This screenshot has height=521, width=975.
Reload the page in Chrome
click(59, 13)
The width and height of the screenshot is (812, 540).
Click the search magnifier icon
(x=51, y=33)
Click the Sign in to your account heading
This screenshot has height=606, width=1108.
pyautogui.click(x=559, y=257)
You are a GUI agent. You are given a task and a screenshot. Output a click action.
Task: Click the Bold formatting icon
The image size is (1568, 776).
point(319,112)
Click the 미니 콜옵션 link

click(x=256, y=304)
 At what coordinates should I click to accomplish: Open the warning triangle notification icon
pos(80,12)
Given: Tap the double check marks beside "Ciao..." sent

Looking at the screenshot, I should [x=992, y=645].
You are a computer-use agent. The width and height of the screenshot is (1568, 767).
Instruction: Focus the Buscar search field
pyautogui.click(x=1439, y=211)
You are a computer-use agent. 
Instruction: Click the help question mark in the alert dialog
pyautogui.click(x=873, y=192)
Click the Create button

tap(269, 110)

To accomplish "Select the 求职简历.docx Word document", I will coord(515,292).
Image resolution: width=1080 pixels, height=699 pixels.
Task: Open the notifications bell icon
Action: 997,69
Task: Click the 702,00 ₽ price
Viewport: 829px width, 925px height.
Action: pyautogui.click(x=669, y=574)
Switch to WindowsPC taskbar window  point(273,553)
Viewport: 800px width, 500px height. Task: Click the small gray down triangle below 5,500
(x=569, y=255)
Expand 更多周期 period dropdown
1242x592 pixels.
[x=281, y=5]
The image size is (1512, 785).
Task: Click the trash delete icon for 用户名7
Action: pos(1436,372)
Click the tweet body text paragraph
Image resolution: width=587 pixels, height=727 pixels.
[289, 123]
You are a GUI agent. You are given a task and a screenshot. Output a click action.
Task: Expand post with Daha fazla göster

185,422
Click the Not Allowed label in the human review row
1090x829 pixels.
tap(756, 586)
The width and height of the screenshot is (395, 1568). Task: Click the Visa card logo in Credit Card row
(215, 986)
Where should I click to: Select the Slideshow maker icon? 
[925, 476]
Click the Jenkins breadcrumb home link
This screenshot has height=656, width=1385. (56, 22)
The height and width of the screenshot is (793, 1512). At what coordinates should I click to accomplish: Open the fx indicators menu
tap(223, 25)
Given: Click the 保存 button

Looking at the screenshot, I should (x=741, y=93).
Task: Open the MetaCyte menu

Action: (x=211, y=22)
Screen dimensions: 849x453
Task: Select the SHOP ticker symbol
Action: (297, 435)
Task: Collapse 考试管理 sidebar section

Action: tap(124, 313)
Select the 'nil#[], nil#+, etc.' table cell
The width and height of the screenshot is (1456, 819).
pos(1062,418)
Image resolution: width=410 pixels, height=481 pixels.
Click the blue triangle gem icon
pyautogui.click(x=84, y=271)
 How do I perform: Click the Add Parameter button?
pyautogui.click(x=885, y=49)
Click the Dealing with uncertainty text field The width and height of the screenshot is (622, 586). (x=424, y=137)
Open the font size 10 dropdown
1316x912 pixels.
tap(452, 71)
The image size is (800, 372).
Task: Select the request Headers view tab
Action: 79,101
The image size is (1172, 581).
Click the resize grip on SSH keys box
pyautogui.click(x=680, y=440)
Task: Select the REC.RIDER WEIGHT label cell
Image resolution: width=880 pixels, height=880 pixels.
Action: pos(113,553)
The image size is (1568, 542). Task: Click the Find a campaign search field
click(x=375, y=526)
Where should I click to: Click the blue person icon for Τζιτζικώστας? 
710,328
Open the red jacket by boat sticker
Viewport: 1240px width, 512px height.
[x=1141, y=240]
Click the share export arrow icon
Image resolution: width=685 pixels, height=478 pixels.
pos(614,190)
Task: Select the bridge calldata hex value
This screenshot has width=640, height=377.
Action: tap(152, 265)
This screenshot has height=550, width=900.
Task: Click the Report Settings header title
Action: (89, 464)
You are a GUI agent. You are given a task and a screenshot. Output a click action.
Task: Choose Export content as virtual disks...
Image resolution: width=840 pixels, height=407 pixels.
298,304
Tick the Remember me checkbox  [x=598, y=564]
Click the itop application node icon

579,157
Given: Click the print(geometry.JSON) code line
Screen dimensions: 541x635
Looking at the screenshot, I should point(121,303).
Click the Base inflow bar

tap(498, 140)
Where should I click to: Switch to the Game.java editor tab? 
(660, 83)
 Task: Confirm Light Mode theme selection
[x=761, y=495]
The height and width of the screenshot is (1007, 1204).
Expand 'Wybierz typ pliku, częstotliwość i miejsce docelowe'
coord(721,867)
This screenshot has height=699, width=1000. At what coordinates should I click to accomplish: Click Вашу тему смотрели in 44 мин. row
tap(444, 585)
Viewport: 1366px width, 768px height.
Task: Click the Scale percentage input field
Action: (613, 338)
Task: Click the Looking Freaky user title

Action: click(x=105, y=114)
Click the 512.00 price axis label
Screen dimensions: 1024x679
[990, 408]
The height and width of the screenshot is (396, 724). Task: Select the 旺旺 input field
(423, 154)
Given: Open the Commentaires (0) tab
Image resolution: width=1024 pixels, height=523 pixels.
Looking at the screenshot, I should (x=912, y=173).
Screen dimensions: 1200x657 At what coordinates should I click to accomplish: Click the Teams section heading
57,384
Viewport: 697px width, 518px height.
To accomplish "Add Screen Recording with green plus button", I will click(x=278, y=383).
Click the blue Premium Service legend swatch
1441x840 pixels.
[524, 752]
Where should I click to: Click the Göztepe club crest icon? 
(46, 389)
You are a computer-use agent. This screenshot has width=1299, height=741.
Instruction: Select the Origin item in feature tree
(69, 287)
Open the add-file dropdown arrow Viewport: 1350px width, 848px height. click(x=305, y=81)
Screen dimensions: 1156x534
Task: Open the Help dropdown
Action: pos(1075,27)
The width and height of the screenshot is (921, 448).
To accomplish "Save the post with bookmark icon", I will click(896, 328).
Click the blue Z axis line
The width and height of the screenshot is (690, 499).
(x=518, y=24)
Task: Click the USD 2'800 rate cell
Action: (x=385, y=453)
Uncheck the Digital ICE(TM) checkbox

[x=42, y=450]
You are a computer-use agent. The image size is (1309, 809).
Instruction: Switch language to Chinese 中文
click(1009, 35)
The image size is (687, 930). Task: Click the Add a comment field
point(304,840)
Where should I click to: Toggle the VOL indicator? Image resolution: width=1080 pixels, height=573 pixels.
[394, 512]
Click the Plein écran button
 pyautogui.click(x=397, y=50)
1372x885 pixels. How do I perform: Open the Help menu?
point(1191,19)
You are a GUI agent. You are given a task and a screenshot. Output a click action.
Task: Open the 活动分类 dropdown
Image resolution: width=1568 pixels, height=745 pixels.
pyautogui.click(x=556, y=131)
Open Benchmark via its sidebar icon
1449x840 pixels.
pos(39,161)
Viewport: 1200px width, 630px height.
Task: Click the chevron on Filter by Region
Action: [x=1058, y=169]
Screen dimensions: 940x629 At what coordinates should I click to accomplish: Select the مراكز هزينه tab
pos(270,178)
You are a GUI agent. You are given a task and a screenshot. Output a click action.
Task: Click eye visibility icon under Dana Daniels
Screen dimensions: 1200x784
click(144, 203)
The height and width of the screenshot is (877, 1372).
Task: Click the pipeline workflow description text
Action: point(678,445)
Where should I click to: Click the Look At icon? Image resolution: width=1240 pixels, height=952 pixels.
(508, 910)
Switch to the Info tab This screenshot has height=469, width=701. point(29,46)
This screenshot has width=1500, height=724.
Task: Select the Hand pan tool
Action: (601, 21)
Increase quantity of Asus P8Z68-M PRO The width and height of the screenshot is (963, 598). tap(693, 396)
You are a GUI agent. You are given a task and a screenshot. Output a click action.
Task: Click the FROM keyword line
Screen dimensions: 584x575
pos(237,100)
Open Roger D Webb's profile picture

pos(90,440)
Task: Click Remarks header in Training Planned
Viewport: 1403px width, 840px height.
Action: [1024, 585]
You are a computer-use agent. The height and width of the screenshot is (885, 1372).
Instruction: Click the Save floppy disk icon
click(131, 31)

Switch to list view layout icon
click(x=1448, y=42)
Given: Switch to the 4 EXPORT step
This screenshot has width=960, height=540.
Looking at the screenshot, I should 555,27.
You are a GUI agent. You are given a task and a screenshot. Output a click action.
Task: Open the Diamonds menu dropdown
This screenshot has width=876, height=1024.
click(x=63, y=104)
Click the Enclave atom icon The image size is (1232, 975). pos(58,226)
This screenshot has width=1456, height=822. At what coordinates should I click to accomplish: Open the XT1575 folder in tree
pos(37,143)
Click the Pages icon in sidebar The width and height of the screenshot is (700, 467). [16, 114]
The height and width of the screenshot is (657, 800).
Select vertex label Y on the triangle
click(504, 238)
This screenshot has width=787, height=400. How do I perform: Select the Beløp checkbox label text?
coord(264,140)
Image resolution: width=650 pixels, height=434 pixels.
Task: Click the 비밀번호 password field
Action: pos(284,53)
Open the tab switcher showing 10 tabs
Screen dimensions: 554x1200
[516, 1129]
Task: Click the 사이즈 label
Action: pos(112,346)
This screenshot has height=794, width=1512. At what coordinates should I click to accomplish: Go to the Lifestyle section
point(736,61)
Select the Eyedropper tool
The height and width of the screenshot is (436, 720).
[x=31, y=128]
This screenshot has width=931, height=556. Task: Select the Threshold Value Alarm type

• **TASK DIRECTIONS**
From the listing above, copy every line that contains the string "blue". Case matters.

• **RESPONSE TO THIS TASK**
Click the blue triangle gem icon
Where should I click to: Click the blue person icon for Τζιτζικώστας? 
Click the blue Premium Service legend swatch
Click the blue Z axis line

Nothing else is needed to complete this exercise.